Traduction de l'Allemand et notes de Thierry Schmidlin

Florian BREITSAMETER

nooSFere / © Florian Breitsameter, octobre 2001
 ALLEMAGNE 
Traductions disponibles

          L'histoire de la Science Fiction en Allemagne débute en l'année 1897 avec la parution du roman du professeur de mathématiques et docteur en philosophie Kurd Laßwitz (1848-1910), Auf zwei Planeten. Dans ce roman teinté de philosophie, Kurd Laßwitz a mis en scène une utopie cosmique parmi les plus connues de son époque. Auf zwei Planeten fut édité à l'étranger très rapidement après sa première parution en Allemagne et atteignit un tirage cumulé de 70000 exemplaires jusqu'à son interdiction en Allemagne en 1930.
          Ce roman est particulièrement digne d'intérêt car Laßwitz, dont la préoccupation majeure consistait à promouvoir la tenue morale de l'ouvrage (dans lequel les Martiens dépeints n'étaient pas des ennemis, mais au contraire des créatures intelligentes, dotées d'un grand sens moral), y fit figurer des prédictions très réalistes sur l'évolution techniques. La station spatiale décrite dans le roman a l'aspect d'une roue en rotation et est l'une des premières descriptions littéraires d'un satellite artificiel. Parallèlement à cela, on retrouve également dans cette oeuvre, des descriptions, entre autres, de gratte-ciel, de tissus synthétiques, de cellules solaires.

 

          Auf zwei Planeten constitue le roman de Science Fiction le plus connu de Kurd Laßwitz, mais il n'est pas le seul.
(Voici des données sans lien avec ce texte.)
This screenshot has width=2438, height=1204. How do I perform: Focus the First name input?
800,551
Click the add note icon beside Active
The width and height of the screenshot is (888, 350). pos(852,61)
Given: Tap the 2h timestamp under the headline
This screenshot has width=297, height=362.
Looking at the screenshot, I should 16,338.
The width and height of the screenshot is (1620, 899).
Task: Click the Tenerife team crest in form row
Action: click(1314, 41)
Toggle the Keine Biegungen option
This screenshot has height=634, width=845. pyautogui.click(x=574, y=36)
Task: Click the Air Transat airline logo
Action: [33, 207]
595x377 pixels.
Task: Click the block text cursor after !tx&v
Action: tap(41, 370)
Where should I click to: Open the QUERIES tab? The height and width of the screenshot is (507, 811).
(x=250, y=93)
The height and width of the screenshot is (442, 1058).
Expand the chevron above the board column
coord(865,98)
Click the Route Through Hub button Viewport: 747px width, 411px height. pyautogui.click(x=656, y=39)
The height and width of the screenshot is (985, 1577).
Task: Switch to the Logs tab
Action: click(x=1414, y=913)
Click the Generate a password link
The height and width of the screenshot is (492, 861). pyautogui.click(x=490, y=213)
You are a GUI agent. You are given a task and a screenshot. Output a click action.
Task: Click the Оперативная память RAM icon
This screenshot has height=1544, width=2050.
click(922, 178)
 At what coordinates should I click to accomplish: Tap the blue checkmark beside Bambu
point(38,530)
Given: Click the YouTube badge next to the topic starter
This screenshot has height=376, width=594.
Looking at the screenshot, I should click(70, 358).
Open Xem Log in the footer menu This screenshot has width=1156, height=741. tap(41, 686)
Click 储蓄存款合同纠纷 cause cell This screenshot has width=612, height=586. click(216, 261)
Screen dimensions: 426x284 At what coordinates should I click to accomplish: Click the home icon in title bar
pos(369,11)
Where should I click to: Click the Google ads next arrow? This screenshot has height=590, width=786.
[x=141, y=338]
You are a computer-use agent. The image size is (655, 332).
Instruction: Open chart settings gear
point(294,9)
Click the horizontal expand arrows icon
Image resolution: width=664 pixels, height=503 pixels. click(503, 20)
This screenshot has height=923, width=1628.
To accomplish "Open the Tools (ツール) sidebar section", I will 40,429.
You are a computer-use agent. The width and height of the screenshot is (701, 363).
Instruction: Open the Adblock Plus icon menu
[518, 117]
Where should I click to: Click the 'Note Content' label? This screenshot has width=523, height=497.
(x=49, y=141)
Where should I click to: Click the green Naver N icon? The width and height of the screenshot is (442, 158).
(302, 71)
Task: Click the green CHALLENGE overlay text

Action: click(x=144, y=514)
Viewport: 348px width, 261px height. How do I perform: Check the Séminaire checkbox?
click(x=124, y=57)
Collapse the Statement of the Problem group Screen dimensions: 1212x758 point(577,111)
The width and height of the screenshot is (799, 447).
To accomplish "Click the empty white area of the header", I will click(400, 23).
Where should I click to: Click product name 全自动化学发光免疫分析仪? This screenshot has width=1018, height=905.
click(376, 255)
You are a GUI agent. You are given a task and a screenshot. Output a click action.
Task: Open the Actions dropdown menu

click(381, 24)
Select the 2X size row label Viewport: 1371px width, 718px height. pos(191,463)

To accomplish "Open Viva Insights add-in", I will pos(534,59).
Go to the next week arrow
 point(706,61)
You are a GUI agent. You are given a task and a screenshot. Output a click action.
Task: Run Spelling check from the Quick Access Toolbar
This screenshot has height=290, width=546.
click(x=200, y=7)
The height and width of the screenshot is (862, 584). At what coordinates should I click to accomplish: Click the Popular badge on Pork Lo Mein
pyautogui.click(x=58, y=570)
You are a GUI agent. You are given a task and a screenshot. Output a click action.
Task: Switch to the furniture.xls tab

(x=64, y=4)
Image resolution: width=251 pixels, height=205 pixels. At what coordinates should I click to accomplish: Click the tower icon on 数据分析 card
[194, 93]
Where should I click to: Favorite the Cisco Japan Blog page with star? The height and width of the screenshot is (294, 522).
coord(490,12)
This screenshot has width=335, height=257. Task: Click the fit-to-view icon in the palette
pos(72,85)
Aspira (1906) et Sternentau (1909) constituent, aujourd'hui encore, des textes dont la lecture est recommandable.

 

          Hans Dominik (1872-1945) était un élève de Kurd Laßwitz qui étudia plus tard la mécanique et travailla en tant qu'ingénieur en électromécanique, entre autres aux Etats-Unis. En 1901, après avoir exercé son métier d'ingénieur et de chef de projet, Hans Dominik se reconvertit en auteur et journaliste local indépendant. Dès 1907, il écrivit des nouvelles utopiques pour une publication destinée à la jeunesse, avant de commettre son premier roman de Science Fiction en 1922, « Die Macht der Drei ».
          Hans Dominik racontait des histoires liées aux sciences naturelles, dans lesquelles l'évolution technique et les nouvelles inventions tenaient une place de choix. Bien que Dominik ait été un grand voyageur et ait effectué plusieurs séjours aux USA, ses héros étaient principalement des ingénieurs et des scientifiques allemands qui devaient se protéger et se défendre de l'espionnage et des ennemis venus de l'étranger. Il reste, de ce fait, peu connu à l'étranger, malgré les tirages de plusieurs millions d'exemplaires atteints par ses écrits en Allemagne.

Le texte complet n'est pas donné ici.